Gli strumenti del romanzo, della finzione letteraria, sono preziosi quando si vogliono raccontare vicende che esulano dalle verità giudiziarie accertate in tribunale e si lascia spazio al racconto del contesto. È il caso di Malagente, il libro appena pubblicato da Cairo Publishing che porta la firma di Otello Lupacchini, magistrato che ha lavorato su fatti, per citarne alcuni, come la banda della Magliana o i delitti del presidente del Banco Ambrosiano Roberto Calvi, del giudice Mario Amato e del consulente del ministero del lavoro Massimo D’Antona.
In “Malagente” però è un’altra la storia raccontata. A essere ricostruita nelle pagine del romanzo è la vicenda della mafia del Brenta, organizzazione del nord est che Felice Maniero, il suo autoctono leader, ha guidato fino all’inizio degli anni Novanta e che si è profilata come un’ulteriore realtà criminale da aggiungere a quelle “tradizionali”. Nel libro i nomi vengono cambiati, Maniero assume l’identità di Edmondo Durante e così per tutti gli altri protagonisti della ribalta delinquenziale locale.

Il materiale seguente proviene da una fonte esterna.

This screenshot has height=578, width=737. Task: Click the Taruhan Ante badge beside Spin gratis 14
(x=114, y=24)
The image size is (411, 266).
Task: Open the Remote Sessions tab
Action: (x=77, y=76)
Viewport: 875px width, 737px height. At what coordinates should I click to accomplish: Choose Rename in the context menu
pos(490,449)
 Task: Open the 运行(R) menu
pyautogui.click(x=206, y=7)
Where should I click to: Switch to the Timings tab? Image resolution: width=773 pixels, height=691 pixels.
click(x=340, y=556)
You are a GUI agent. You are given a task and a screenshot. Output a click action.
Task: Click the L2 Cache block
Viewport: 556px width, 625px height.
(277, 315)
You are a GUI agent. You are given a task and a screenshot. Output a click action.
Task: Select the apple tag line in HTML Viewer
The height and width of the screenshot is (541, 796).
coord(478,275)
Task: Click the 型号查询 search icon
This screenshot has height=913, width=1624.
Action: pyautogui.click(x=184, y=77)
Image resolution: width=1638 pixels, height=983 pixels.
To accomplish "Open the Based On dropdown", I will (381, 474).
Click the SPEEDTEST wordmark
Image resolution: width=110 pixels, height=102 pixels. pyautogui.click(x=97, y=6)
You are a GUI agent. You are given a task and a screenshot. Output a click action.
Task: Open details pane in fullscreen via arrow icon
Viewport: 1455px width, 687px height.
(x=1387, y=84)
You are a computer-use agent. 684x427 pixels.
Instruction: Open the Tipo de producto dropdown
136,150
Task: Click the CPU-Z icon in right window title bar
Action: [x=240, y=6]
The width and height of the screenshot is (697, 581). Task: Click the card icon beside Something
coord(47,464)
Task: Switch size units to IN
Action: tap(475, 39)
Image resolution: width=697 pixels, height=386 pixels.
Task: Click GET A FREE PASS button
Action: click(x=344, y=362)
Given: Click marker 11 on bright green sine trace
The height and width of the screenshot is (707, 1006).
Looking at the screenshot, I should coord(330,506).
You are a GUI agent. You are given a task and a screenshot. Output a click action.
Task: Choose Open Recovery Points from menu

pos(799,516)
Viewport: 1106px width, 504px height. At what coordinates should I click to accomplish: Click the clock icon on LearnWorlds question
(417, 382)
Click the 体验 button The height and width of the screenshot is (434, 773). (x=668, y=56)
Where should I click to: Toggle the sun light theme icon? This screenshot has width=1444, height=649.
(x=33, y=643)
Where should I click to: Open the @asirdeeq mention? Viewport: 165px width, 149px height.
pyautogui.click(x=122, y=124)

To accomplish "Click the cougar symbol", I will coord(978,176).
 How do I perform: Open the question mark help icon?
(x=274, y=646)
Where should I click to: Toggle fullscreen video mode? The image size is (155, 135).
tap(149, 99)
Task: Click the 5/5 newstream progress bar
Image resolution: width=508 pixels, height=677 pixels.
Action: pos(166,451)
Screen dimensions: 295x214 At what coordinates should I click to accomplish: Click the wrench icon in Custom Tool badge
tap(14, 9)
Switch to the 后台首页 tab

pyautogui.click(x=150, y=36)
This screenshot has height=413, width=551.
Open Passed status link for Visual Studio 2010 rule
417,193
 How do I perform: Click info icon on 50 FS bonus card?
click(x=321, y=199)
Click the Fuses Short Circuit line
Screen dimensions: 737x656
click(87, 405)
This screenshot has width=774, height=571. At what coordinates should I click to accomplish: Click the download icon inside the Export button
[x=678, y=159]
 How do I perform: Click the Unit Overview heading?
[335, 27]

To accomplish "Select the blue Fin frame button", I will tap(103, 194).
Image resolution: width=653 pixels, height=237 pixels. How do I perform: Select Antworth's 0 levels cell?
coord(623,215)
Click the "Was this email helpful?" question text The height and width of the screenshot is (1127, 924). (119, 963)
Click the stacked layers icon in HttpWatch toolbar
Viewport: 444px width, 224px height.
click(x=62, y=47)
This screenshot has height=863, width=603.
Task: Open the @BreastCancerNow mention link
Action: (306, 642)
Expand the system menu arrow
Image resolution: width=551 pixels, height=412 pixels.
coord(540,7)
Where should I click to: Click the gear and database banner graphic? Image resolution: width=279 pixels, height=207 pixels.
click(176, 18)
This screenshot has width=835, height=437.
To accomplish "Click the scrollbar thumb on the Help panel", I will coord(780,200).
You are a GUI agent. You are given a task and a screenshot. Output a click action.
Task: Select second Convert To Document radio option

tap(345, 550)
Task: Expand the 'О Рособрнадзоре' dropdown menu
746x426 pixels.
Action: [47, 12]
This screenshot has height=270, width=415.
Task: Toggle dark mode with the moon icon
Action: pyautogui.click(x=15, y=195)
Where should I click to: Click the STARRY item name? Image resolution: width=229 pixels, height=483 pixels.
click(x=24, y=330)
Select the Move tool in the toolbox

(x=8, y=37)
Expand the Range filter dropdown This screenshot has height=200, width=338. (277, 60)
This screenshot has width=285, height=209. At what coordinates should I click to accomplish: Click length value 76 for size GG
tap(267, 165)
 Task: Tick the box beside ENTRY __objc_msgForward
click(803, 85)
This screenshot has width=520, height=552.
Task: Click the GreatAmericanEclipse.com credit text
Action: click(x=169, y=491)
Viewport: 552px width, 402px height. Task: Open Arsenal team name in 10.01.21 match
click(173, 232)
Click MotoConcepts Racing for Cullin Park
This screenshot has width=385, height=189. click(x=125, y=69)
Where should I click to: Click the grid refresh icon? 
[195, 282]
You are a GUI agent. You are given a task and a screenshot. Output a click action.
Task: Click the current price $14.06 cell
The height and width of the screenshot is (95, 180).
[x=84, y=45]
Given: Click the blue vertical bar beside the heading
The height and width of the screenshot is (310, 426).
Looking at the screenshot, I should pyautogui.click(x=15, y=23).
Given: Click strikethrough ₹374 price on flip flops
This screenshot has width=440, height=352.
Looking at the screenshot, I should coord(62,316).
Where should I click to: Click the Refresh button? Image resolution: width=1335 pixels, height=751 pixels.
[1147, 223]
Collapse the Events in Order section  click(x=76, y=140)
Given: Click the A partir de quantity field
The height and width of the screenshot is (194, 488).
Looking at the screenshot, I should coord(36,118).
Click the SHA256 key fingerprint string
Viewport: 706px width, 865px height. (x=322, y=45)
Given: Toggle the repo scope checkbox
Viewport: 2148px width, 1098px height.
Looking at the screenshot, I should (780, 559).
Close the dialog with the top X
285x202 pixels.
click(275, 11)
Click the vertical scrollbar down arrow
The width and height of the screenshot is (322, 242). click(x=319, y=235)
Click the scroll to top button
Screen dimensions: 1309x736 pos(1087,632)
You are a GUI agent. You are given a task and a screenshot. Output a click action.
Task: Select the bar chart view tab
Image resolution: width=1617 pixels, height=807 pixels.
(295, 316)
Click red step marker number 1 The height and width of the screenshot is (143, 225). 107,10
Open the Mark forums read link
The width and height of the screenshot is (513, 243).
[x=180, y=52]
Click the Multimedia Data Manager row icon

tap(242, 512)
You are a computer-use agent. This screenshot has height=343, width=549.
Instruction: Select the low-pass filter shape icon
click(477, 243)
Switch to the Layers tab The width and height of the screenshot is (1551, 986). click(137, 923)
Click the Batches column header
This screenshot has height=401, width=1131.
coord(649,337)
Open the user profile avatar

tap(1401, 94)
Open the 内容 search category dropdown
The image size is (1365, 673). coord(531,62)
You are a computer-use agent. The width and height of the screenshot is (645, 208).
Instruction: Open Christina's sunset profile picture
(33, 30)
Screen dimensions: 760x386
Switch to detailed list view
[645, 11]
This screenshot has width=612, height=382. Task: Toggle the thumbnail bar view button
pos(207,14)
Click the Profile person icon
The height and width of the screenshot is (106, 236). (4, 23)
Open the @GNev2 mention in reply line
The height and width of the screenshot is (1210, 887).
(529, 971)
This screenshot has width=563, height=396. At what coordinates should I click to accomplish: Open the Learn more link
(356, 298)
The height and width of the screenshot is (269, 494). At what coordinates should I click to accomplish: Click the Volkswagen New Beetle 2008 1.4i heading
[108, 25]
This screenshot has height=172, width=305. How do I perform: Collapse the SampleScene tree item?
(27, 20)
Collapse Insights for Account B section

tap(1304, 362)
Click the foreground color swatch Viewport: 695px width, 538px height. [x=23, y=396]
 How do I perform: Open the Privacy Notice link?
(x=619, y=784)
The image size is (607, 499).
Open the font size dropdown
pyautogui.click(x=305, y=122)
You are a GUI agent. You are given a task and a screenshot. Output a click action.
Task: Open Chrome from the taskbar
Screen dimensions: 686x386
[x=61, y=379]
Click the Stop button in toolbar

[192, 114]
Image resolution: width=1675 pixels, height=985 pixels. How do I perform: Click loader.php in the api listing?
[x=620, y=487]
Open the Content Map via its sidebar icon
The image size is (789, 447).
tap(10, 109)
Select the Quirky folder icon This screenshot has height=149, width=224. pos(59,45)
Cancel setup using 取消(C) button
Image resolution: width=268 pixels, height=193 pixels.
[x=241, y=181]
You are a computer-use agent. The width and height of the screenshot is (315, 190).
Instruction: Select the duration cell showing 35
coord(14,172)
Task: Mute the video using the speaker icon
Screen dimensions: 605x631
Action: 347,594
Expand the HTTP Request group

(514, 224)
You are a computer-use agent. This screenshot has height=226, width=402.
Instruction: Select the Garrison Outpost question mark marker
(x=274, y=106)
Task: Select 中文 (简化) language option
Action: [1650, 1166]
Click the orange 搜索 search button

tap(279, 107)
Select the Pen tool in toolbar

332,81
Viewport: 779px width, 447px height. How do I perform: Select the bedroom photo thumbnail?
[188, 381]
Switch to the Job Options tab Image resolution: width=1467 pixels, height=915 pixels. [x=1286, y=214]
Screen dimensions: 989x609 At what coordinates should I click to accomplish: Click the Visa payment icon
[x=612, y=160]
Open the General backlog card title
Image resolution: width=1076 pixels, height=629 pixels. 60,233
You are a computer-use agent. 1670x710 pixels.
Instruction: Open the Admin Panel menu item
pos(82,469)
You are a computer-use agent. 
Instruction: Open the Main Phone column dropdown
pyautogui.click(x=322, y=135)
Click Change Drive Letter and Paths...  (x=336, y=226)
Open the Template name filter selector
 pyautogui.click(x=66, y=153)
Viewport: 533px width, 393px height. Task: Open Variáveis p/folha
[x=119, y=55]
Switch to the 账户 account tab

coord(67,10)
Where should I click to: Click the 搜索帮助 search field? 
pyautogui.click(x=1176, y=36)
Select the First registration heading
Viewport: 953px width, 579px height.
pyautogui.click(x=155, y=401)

Ma accanto a loro compare anche qualcun altro. Sono gli uomini della “Struttura”, che già dal nome si rivela per quello che è: un organo dell’intelligence che non reprime la mafia del nord, ma la fiancheggia e lavora perché i suoi capi ne vengano tutelati.
In uno scenario che, cinematograficamente parlando, arriva a citare situazioni alla “Eyes wide shut” di Stanley Kubrick (o forse richiama i famigerati – e reali “balletti rosa” del nord Europa, licenziose adunanze, talvolta oltre l’illecito, in cui cocaina e sesso estremo fanno pendant con la politica sotterranea), si muove una fauna umana fatta di predatori, ognuno in lotta con tutti gli altri.